La proportion de propriétaires non résidants est passée de 1,1 % en 2016 à 1,7 % en 2017, ce qui hisse Montréal au troisième rang après Toronto et Vancouver.

Le marché immobilier montréalais prisé par les Chinois

Davantage d’acheteurs chinois ont acquis un logement en copropriété à Montréal en 2017, selon des données dévoilées mardi par la Société canadienne d’hypothèques et de logement (SCHL) et par Statistique Canada.

Il pourrait s’agir d’un transfert de la demande causé par la taxe sur les ventes de propriétés aux étrangers imposée à Toronto et à Vancouver pour ralentir le marché, selon les analystes de la SCHL.

La mairesse de Montréal, Valérie Plante, veut obtenir du gouvernement du Québec le pouvoir d’imposer une telle taxe au besoin. « J’en ai discuté avec le ministre (des Affaires municipales, Martin) Coiteux pour que nous puissions en tant que Ville imposer une taxe similaire à celle de Vancouver et de Toronto si nécessaire », a-t-elle dit mardi.

La proportion de propriétaires non résidants est passée de 1,1 % en 2016 à 1,7 % en 2017, ce qui hisse Montréal au troisième rang après Toronto et Vancouver.
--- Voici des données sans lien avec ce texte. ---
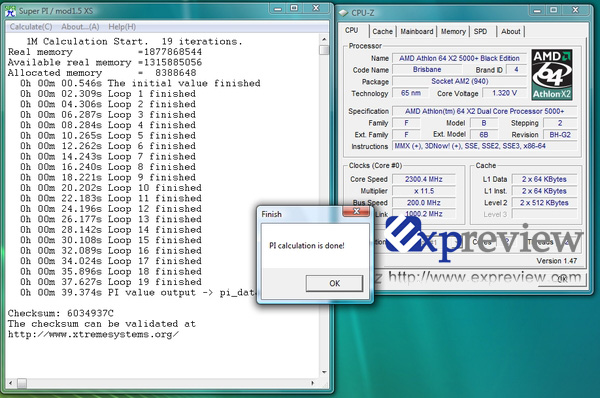Click the CPU-Z title bar icon
This screenshot has height=398, width=600.
pos(343,13)
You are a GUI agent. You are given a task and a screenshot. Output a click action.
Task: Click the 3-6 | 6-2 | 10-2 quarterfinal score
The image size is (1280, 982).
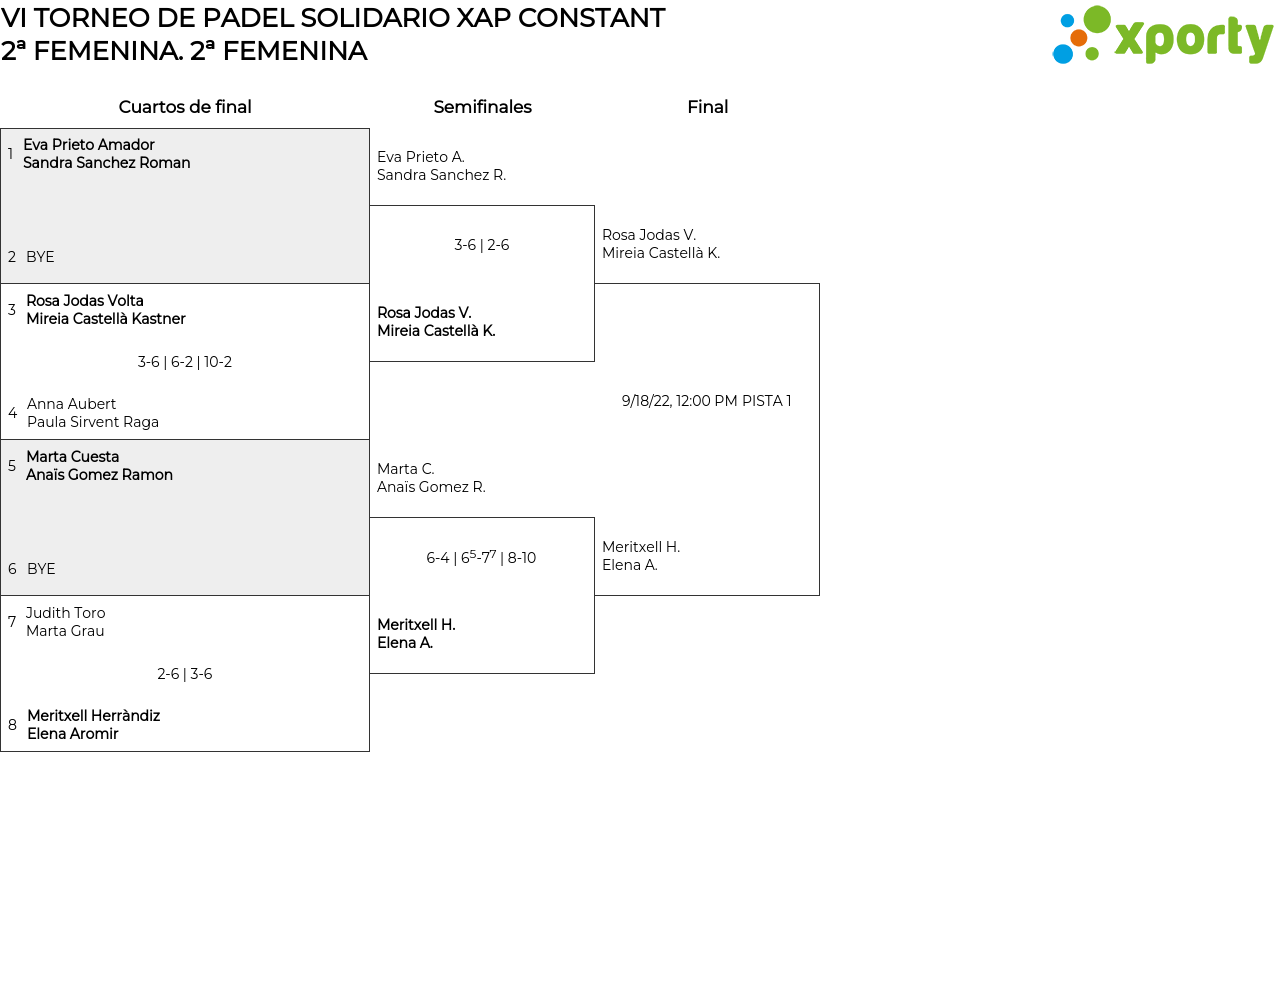click(x=185, y=362)
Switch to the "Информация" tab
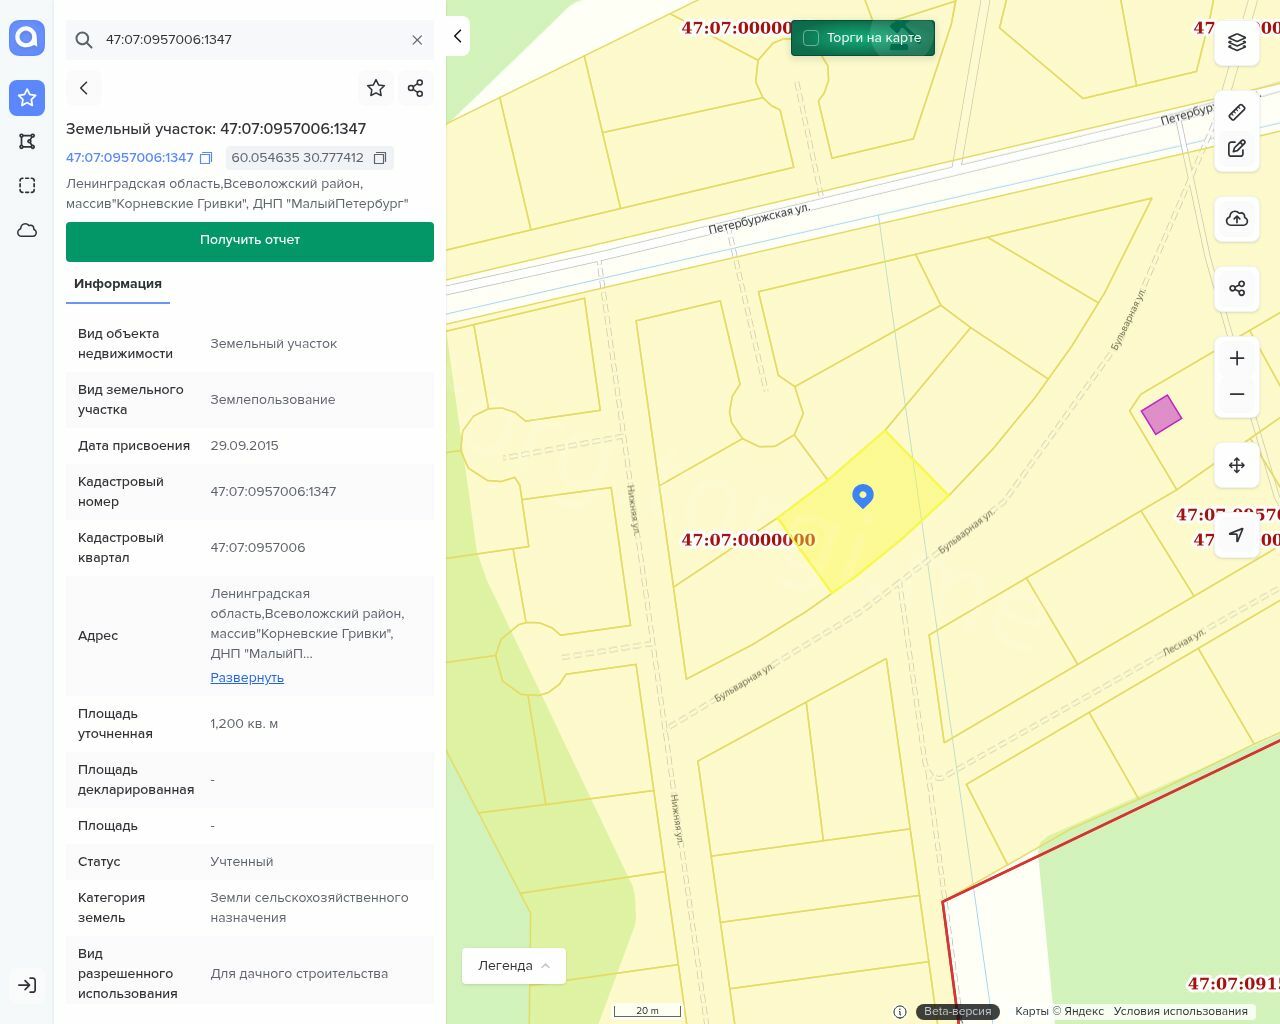The image size is (1280, 1024). click(118, 284)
C’est la plus forte hausse des 17 régions métropolitaines recensées.

Il s’agit d’une hausse remarquée puisque le nombre d’acheteurs étrangers demeurait sensiblement le même depuis 2014, années où ces données ont commencé à être compilées.
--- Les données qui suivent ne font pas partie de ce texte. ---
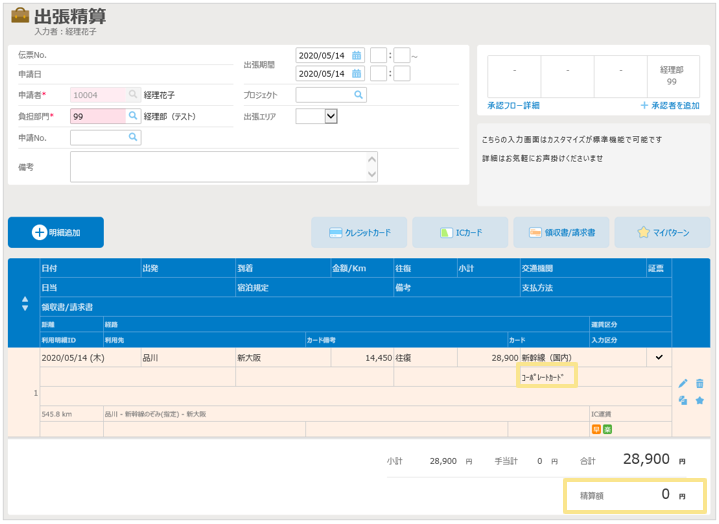Screen dimensions: 719x524
Task: Click the star icon to save as My Pattern
Action: click(x=700, y=401)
Cette augmentation en 2017 touche particulièrement les constructions récentes d’immeubles en copropriété du centre-ville de Montréal et de l’île des Sœurs.

Parmi les acheteurs étrangers, la proportion de Chinois qui ont acquis des appartements dans la métropole québécoise est passée de 10 % en 2016 à 21 % en 2017. Reste que ce sont les Américains qui sont les plus présents sur le marché immobilier local avec 28 %. Les Français comptent pour 17 %.
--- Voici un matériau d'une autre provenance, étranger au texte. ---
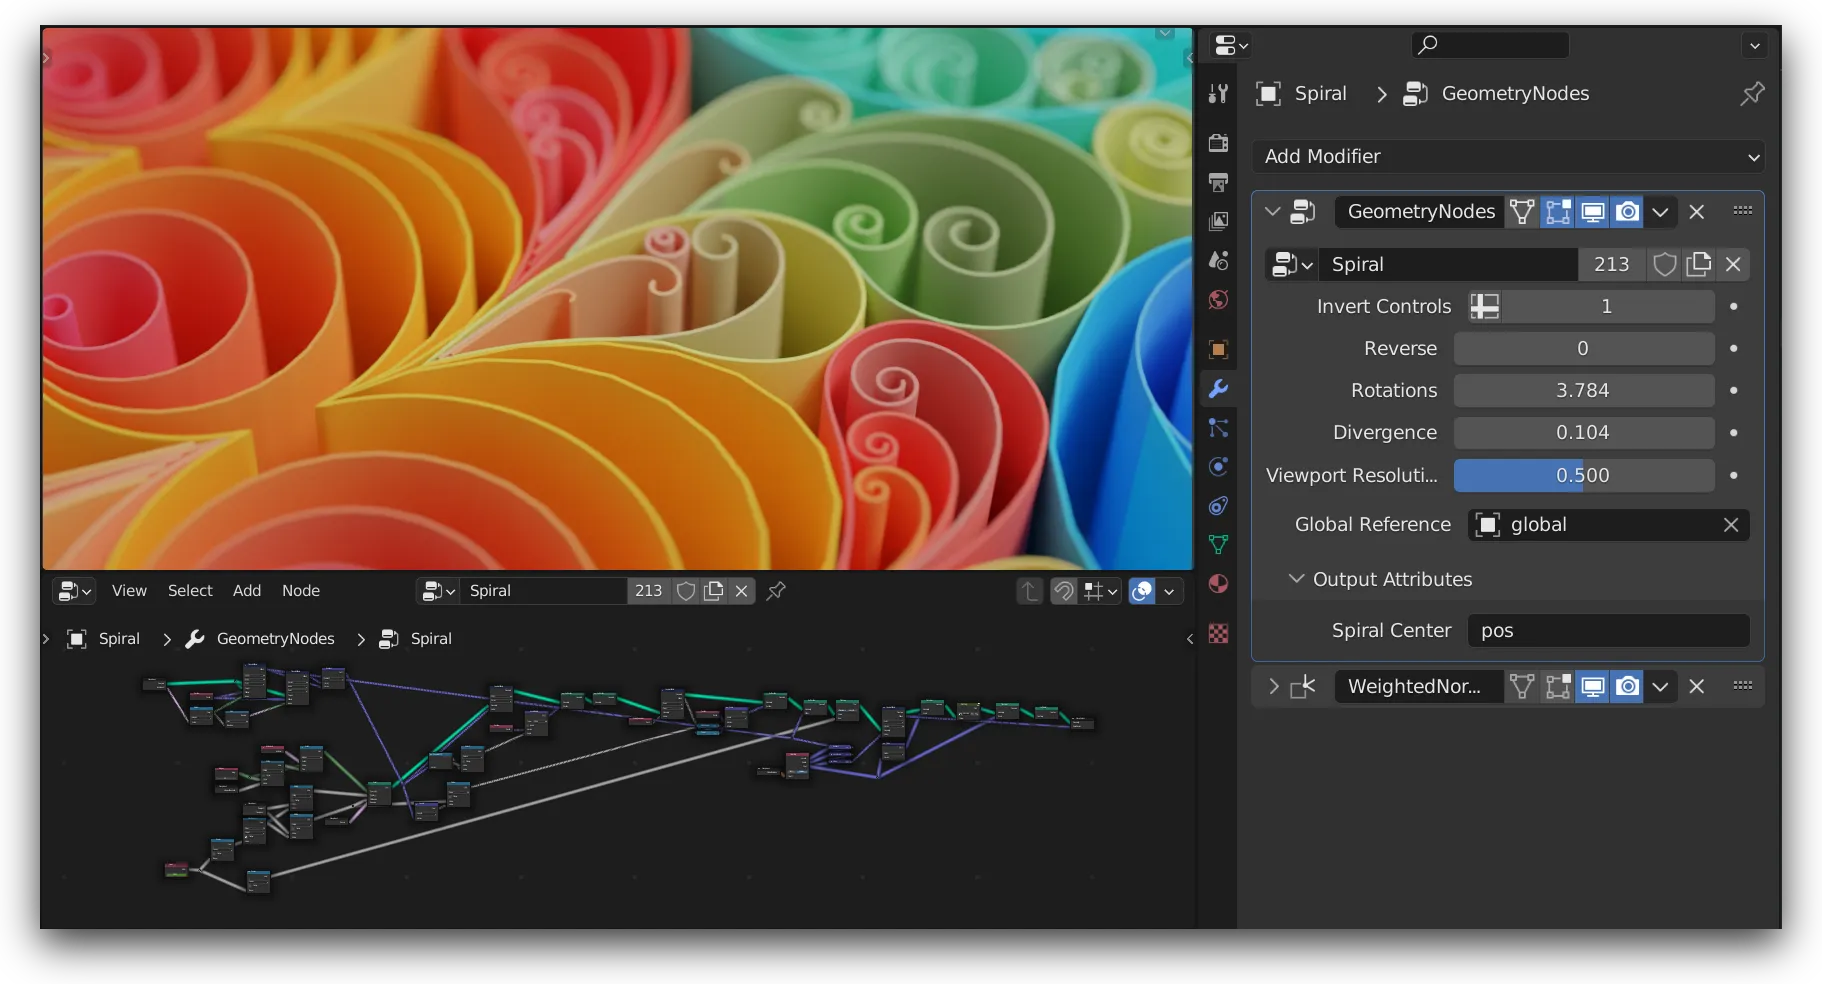Pin the properties editor context
Screen dimensions: 1822x984
[1752, 94]
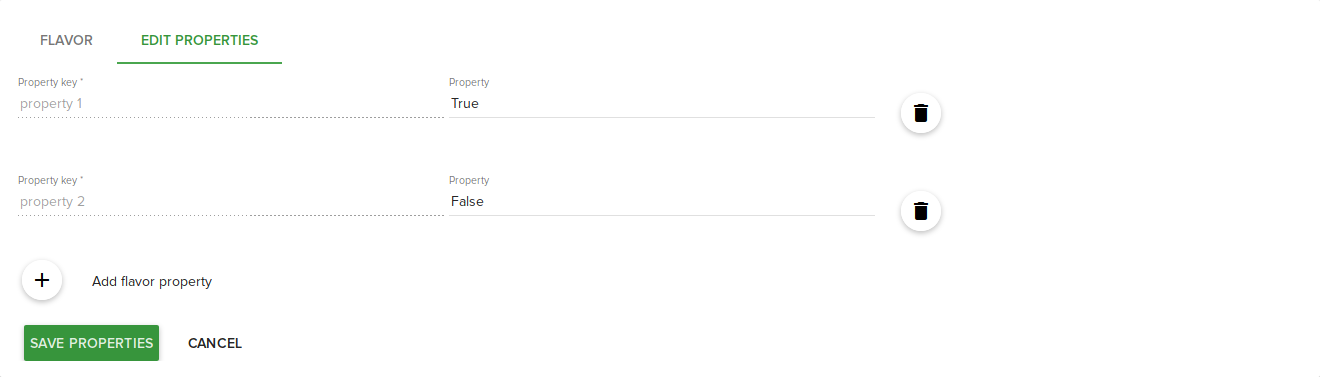1320x377 pixels.
Task: Click the value field containing True
Action: click(662, 103)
Deux autres facteurs pourraient également expliquer cet engouement pour Montréal. Les prix des appartements sont plus bas qu’à Toronto et Vancouver et l’économie demeure vigoureuse.

La SCHL note que l’intérêt des acheteurs étrangers pour le marché montréalais ne semble pas avoir causé de flambée des prix puisque l’écart entre le prix payé et le prix demandé demeure le même pour les acheteurs non résidants et les acheteurs locaux.